◆ ENTRIES SUPPLIED:
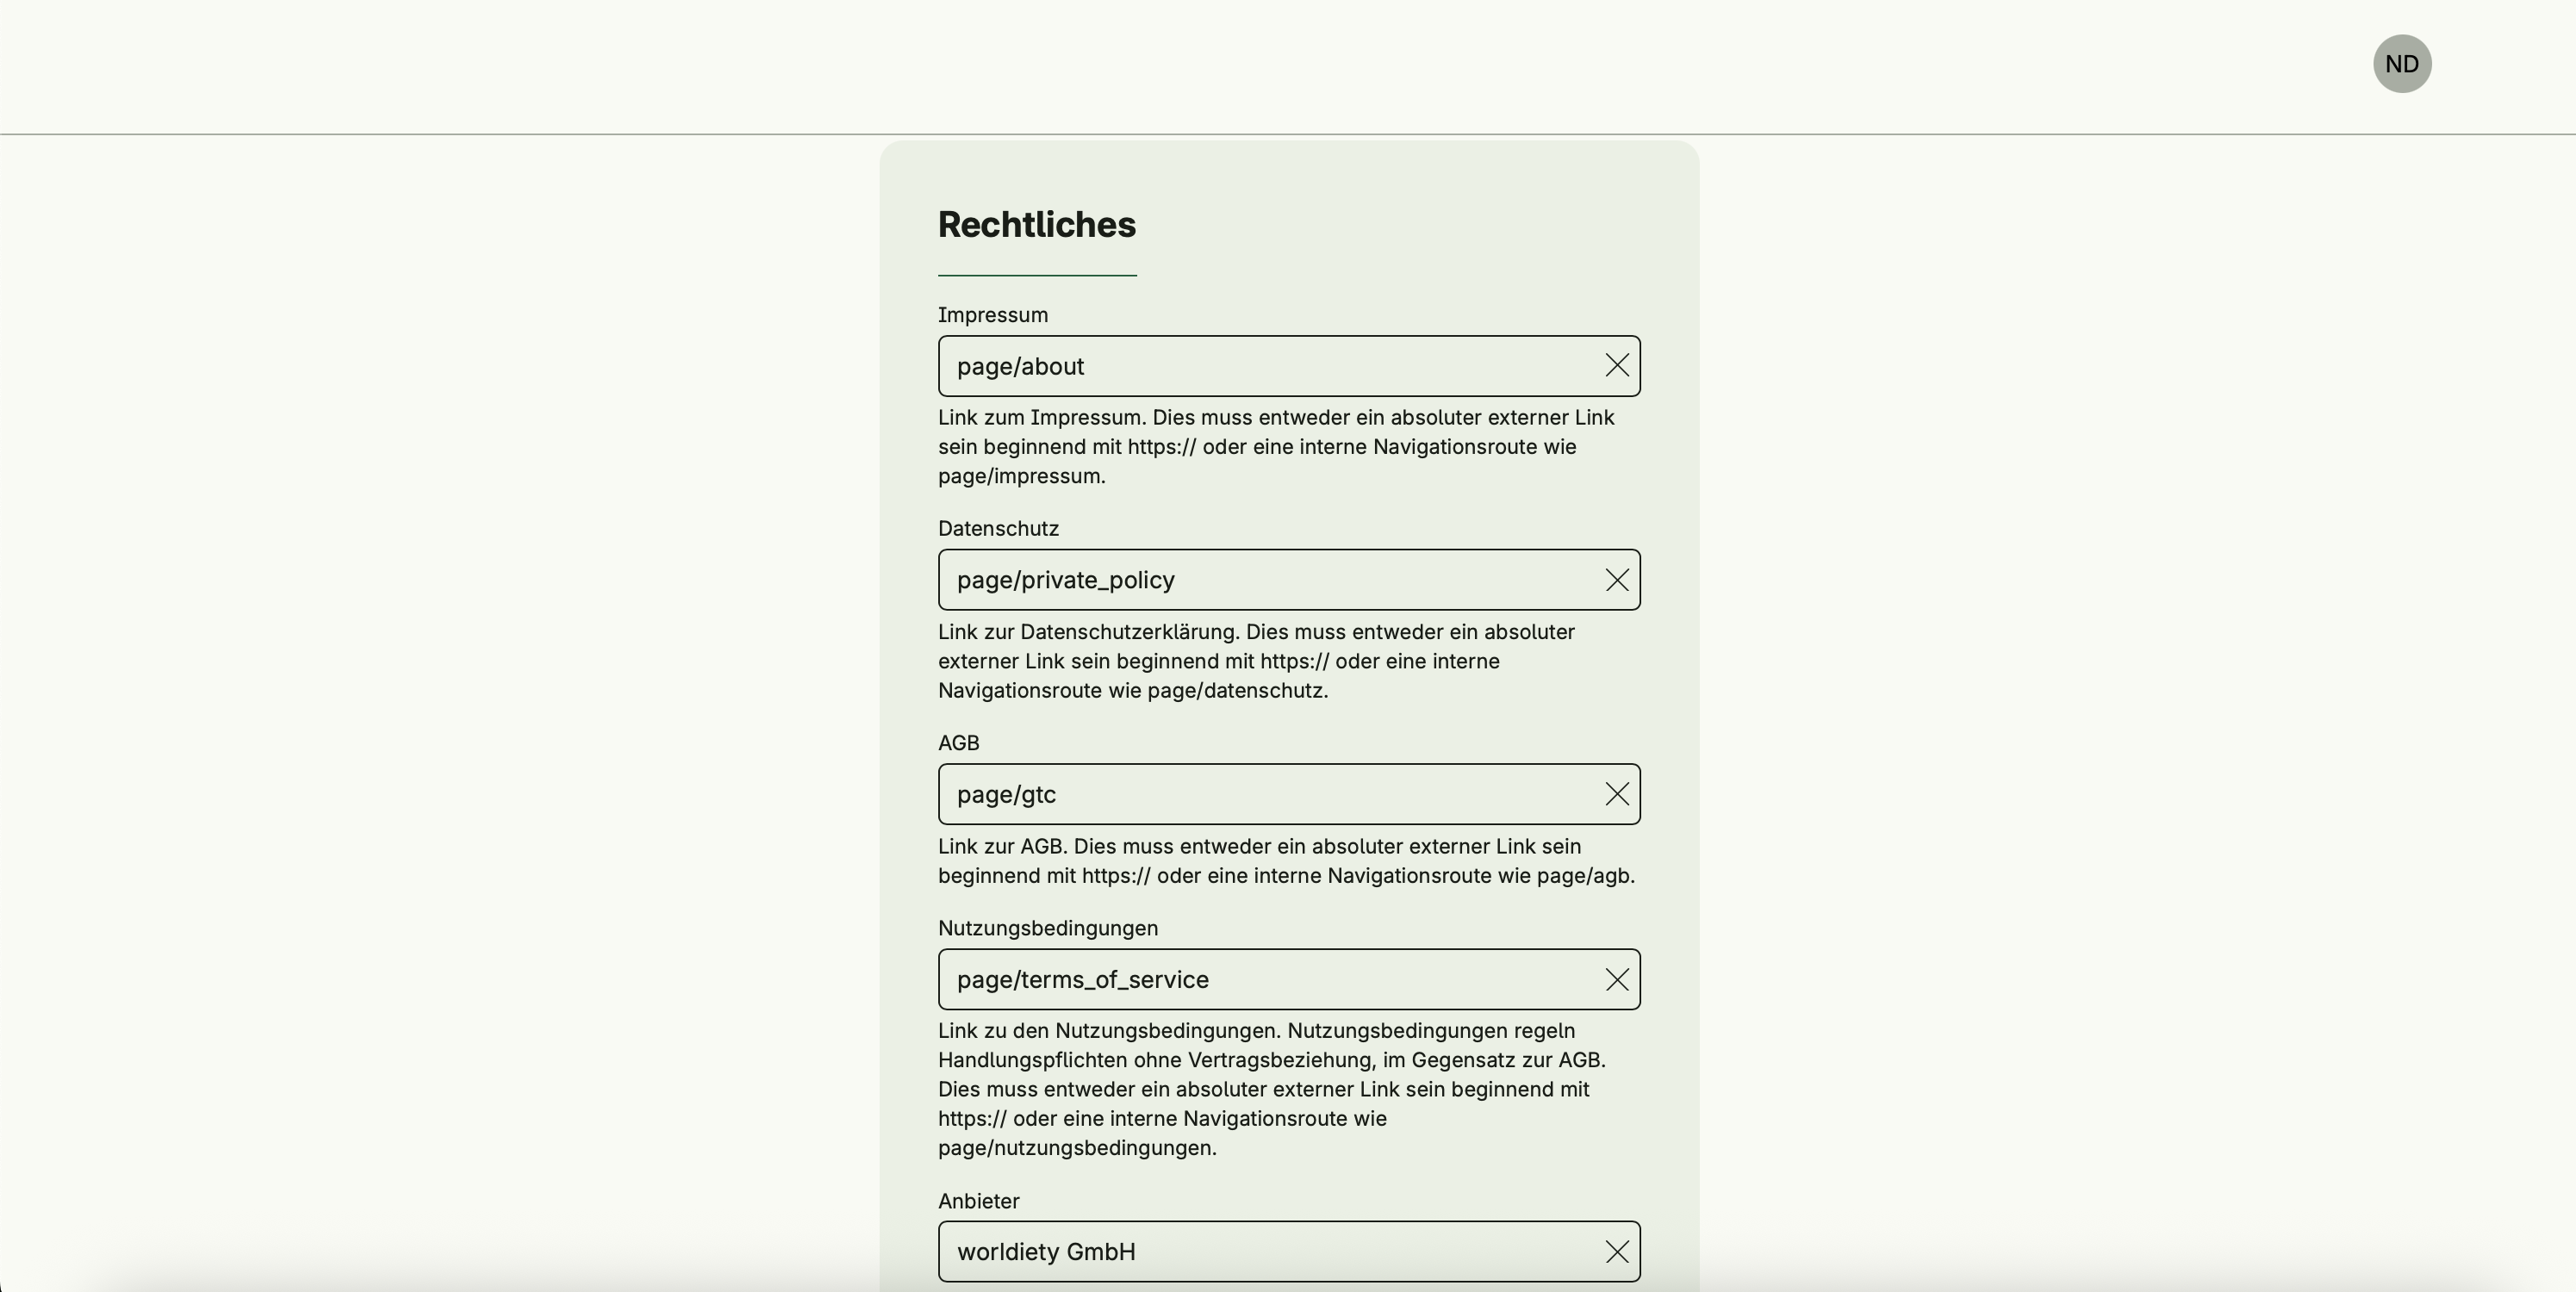Screen dimensions: 2576x1292
Task: Clear the Datenschutz field using its X
Action: 1617,580
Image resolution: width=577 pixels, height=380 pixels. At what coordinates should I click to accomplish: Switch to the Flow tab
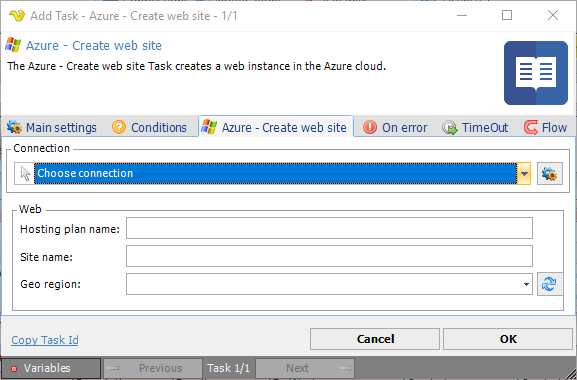click(546, 127)
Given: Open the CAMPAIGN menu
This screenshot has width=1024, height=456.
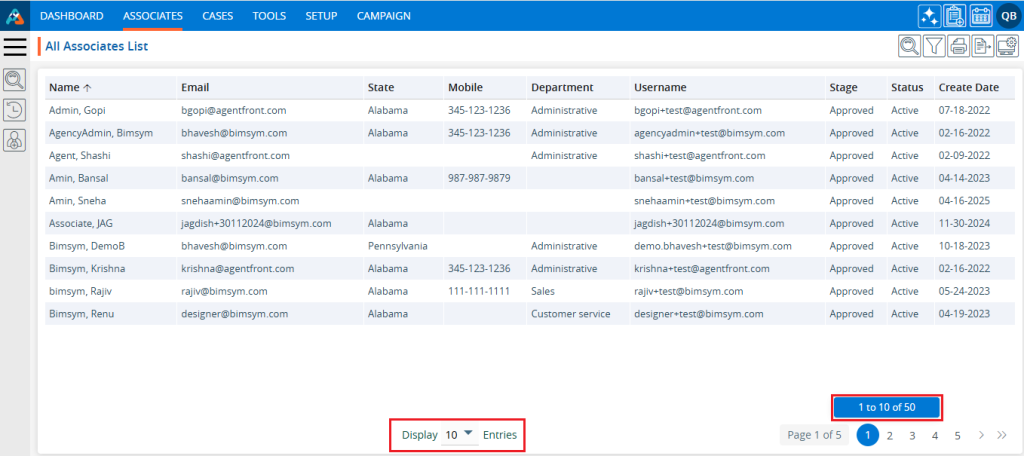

◆ WHAT IS NEEDED: Write out every line of the material above word for word, leaving out the pictures.

◆ CORRECT OUTPUT:
Screen dimensions: 2576x1292
Task: Clear the Datenschutz field using its X
Action: 1617,580
Image resolution: width=577 pixels, height=380 pixels. At what coordinates should I click to accomplish: Switch to the Flow tab
click(546, 127)
Given: Open the CAMPAIGN menu
This screenshot has width=1024, height=456.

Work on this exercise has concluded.